- **Data**
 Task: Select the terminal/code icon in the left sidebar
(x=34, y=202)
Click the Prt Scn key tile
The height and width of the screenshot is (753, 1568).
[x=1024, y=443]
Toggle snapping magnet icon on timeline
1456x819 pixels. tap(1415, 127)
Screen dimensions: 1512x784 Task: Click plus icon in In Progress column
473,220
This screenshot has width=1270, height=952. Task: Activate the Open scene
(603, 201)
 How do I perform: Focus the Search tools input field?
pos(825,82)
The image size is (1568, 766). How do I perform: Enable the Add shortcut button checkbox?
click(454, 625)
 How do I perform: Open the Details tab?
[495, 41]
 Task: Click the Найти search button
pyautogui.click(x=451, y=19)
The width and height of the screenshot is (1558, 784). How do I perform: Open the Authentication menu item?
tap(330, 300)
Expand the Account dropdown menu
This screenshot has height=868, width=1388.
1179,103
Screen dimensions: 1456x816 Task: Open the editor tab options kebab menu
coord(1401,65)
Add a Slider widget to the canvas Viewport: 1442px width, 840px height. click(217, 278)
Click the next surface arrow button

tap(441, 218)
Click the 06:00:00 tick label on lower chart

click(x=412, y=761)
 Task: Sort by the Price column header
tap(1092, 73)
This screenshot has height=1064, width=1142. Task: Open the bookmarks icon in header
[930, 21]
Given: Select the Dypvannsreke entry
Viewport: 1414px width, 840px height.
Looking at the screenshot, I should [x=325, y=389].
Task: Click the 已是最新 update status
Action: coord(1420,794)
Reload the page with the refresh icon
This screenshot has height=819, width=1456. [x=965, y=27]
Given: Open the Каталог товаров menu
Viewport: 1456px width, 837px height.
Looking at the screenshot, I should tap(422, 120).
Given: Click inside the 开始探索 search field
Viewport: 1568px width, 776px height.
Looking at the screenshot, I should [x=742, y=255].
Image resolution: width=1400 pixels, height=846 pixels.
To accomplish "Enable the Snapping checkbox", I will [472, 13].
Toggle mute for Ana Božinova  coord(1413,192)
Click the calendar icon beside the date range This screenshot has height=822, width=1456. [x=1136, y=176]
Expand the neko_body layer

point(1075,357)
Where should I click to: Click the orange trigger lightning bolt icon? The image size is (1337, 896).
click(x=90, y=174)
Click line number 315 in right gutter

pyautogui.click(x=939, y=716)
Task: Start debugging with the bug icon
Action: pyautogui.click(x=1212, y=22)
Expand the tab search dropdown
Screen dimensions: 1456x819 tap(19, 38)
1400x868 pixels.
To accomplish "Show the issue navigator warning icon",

- **Action item**
Wherever the string "accomplish" appears in the data above, report the whole line.

- **Response for this exercise**
To accomplish "Enable the Snapping checkbox", I will [472, 13].
To accomplish "Show the issue navigator warning icon",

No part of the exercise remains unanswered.